===== TEXTE PRÉSENTÉ
Les premières collections

Dans l'Antiquité classique, le mot musée désignait le sanctuaire voué aux Muses, puis il fut appliqué par extension aux édifices où se pratiquaient les arts libéraux auxquels présidaient ces Muses ; ces édifices réunissaient les éléments scientifiques nécessaires à l'étude des arts ; ainsi, le " Mouseion " de Ptolémée Philadelphe, fondé à Alexandrie au IIIe s., était un grand monument consacré aux lettres et aux arts ; il comprenait, avec la " bibliothèque ", un amphithéâtre, des parcs botaniques et zoologiques, des salles anatomiques, tout un ensemble dont était responsable un prêtre.
==========
===== EXTRAIT DE DONNÉES
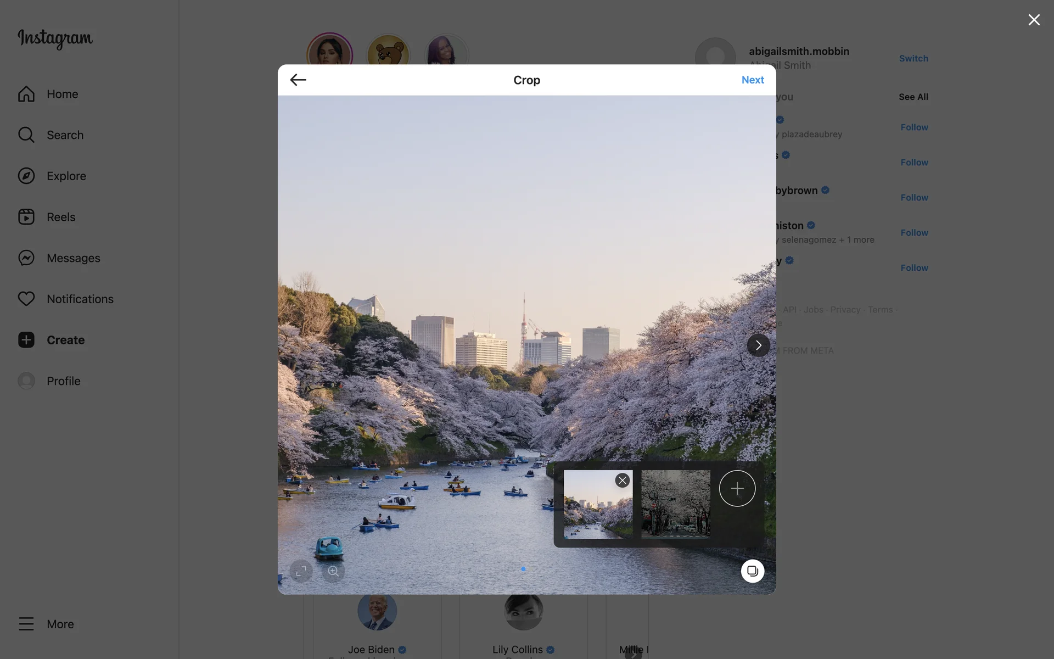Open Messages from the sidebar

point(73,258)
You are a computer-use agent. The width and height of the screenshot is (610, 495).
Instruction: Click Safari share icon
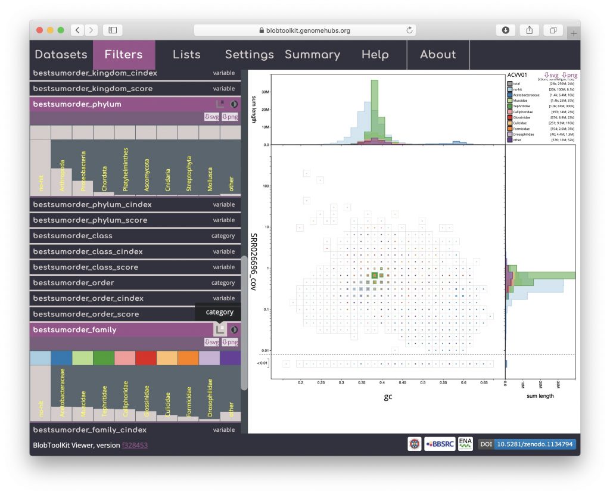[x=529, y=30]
==========
===== EXTRAIT DE DONNÉES
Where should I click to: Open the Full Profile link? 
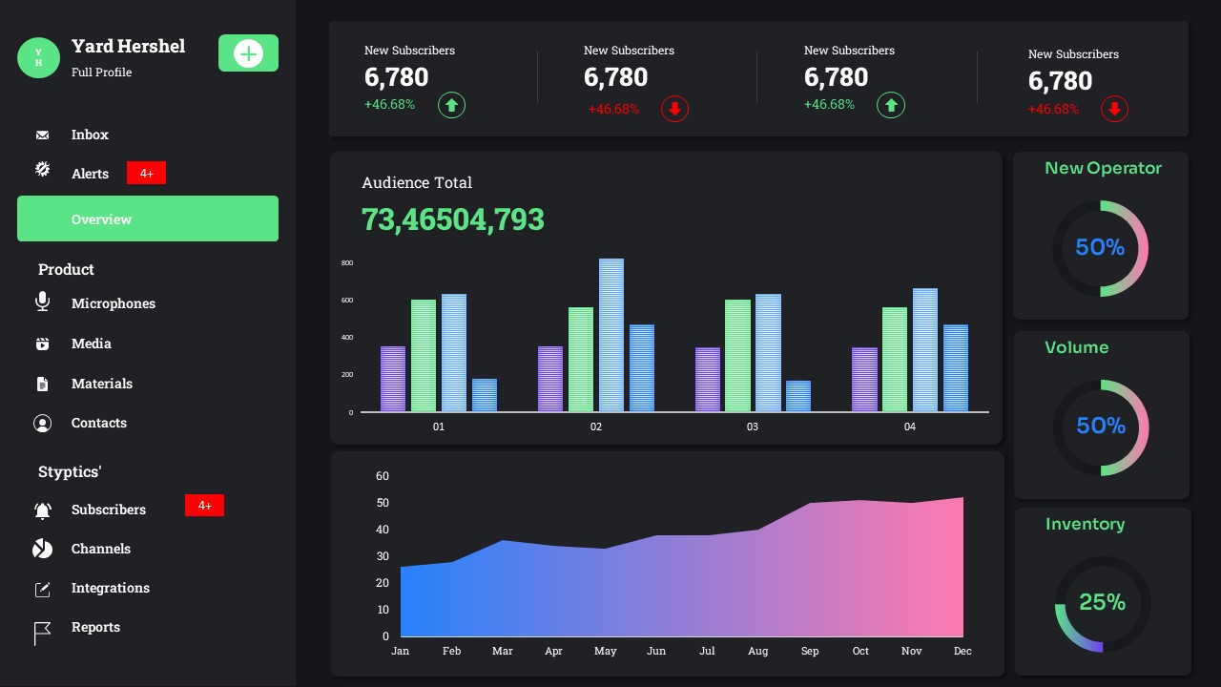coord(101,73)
==========
===== EXTRAIT DE DONNÉES
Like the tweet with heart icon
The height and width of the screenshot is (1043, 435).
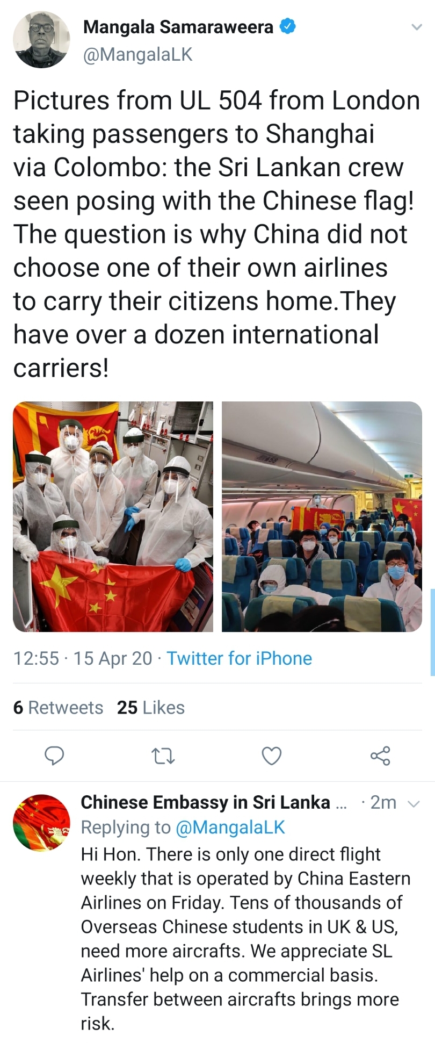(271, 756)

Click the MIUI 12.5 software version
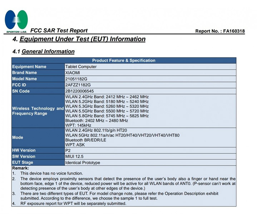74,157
==========
## TRAVAIL DEMANDÉ
1/ Recopiez le texte sur les premières collections en partant de « Les premières collections » et en allant jusqu'à « responsable un prêtre. », et remplacez « Muses » par « déesses ».
2/ Rédigez la suite du texte sur les premières collections, à partir de sa dernière phrase.
Les lignes n'ont aucun lien avec le texte sur les premières collections.

## RÉSULTATS PAR TÂCHE
1/
Les premières collections

Dans l'Antiquité classique, le mot musée désignait le sanctuaire voué aux déesses, puis il fut appliqué par extension aux édifices où se pratiquaient les arts libéraux auxquels présidaient ces déesses ; ces édifices réunissaient les éléments scientifiques nécessaires à l'étude des arts ; ainsi, le " Mouseion " de Ptolémée Philadelphe, fondé à Alexandrie au IIIe s., était un grand monument consacré aux lettres et aux arts ; il comprenait, avec la " bibliothèque ", un amphithéâtre, des parcs botaniques et zoologiques, des salles anatomiques, tout un ensemble dont était responsable un prêtre.

2/
   Les véritables musées grecs, comme le seront plus tard les temples, portiques ou thermes romains, étaient les lieux à caractère public et le plus souvent religieux ; l'Acropole, véritable musée en soi, abritait en plus une pinacothèque comprise dans l'aile nord des Propylées. La Renaissance donne au mot son sens moderne : le musée est le lieu où sont rassemblés les objets destinés à l'étude des arts, des sciences et des lettres. De nos jours, le musée est une institution officielle, en général à vocation didactique, où sont conservées, étudiées et diffusées les œuvres scientifiques, historiques et artistiques.

La fondation des musées modernes

Les musées ont, en Europe, pris naturellement la suite des grandes collections royales et princières qui se sont ouvertes progressivement aux artistes et au public.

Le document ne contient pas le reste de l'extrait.